SET TASK
Render the rows below as a Markdown table with the columns Nr and Line, giving each non-blank line its row number. Leave the pictures out of the answer.

EXTRACTED INFORMATION
################
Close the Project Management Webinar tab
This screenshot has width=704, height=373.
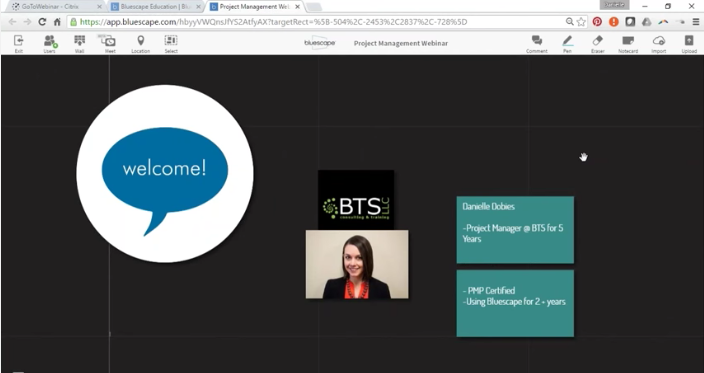[297, 7]
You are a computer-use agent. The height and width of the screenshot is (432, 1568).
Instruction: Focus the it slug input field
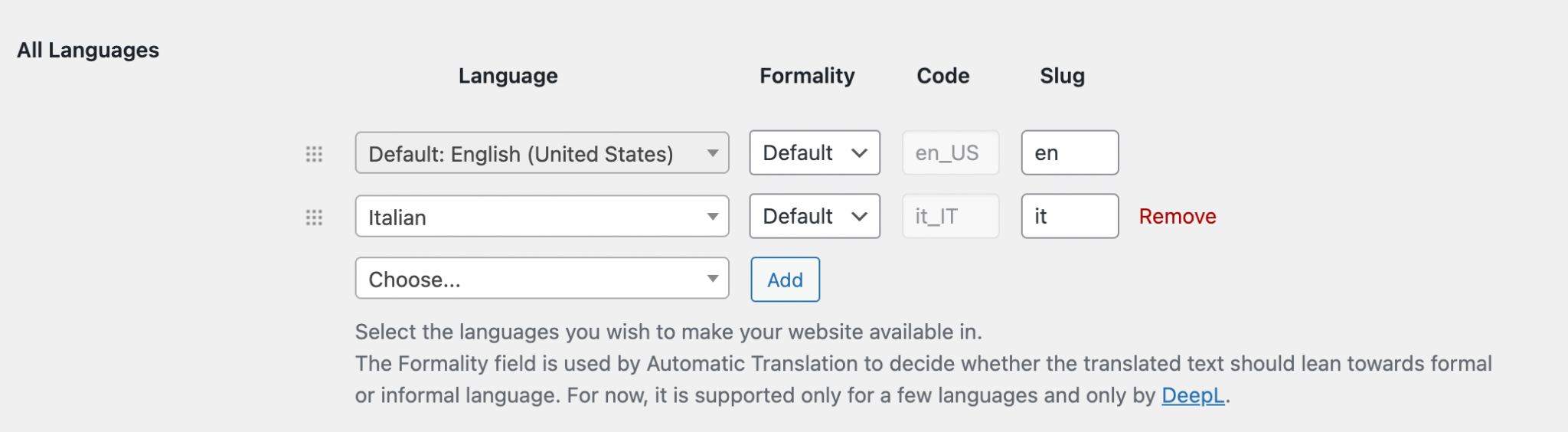1070,216
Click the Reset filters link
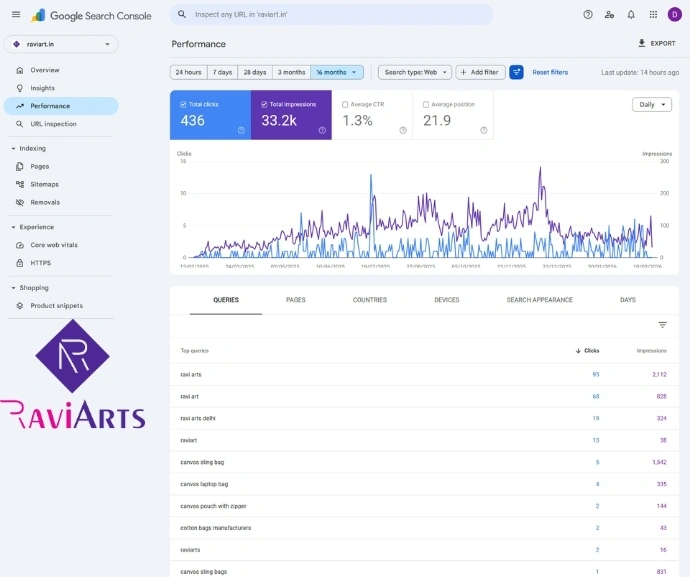The width and height of the screenshot is (690, 577). click(549, 72)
################
FINISHED TASK
| Nr | Line |
|---|---|
| 1 | Close the Project Management Webinar tab |
| 2 | This screenshot has width=704, height=373. |
| 3 | [297, 7] |
| 4 | You are a computer-use agent. The height and width of the screenshot is (432, 1568). |
| 5 | Instruction: Focus the it slug input field |
| 6 | 1070,216 |
| 7 | Click the Reset filters link |
| 8 | The width and height of the screenshot is (690, 577). click(549, 72) |